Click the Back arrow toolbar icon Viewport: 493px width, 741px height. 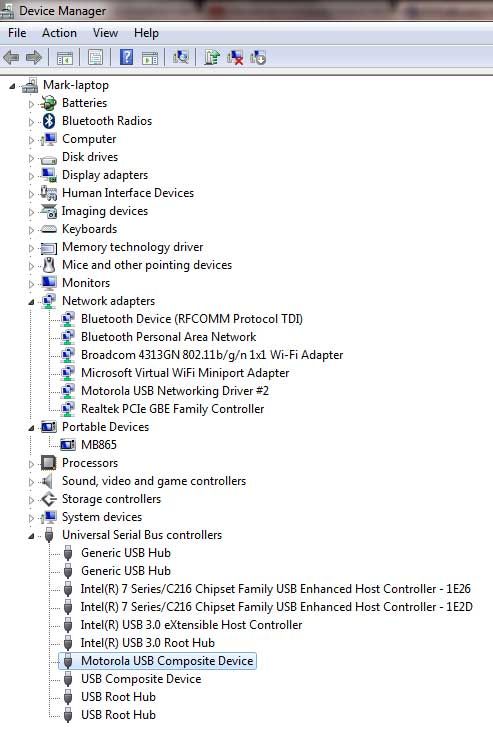[x=11, y=58]
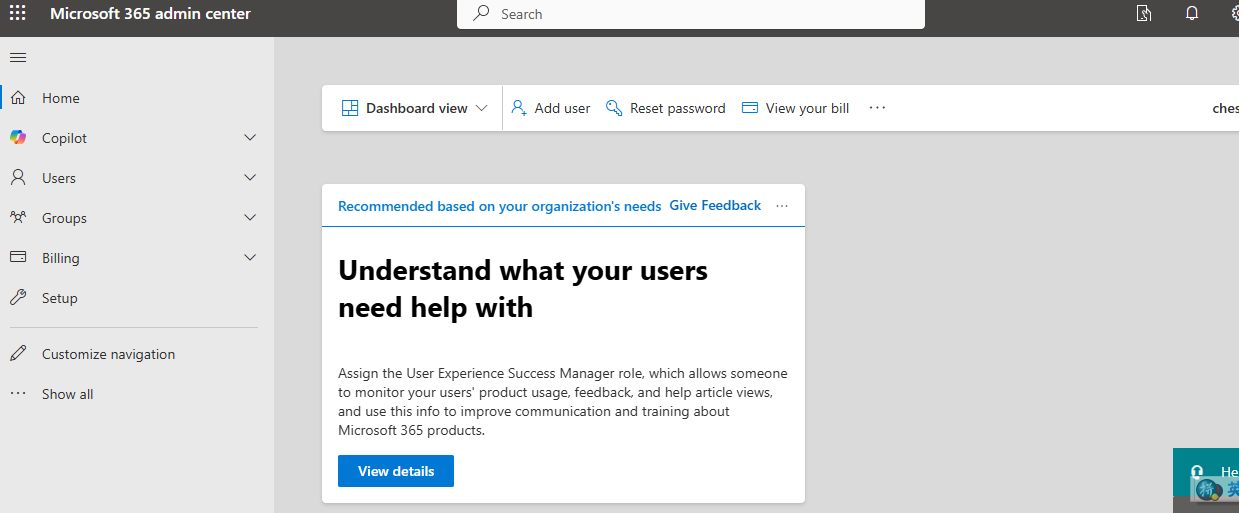
Task: Open the Give Feedback link
Action: (x=715, y=206)
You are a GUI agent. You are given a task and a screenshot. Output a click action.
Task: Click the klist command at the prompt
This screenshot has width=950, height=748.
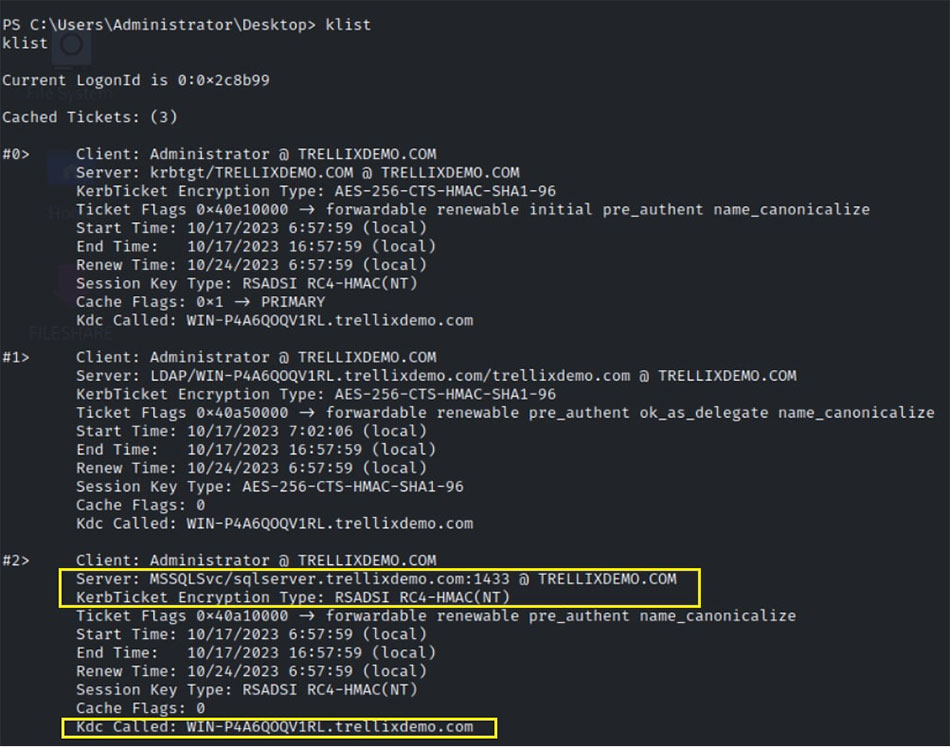click(x=348, y=25)
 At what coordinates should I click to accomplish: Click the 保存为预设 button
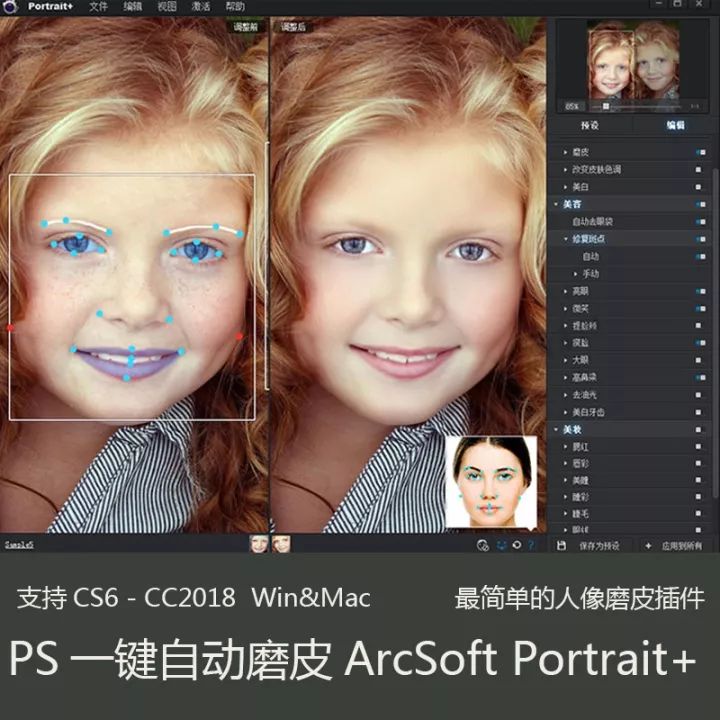tap(598, 546)
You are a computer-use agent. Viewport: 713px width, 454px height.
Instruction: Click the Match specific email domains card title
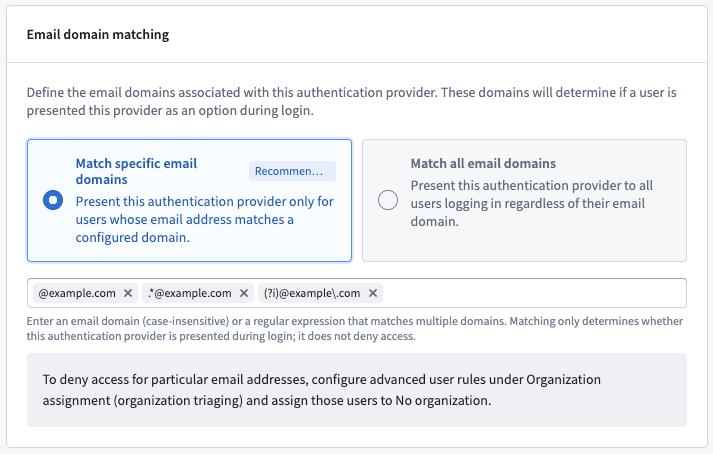(x=136, y=171)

▸ Assignment: With the pictures excluded, transcribe word for word only the lines from the one containing "Instruction: Click the" through the last line of the records.

▸ Solved problem:
Instruction: Click the Match specific email domains card title
(x=136, y=171)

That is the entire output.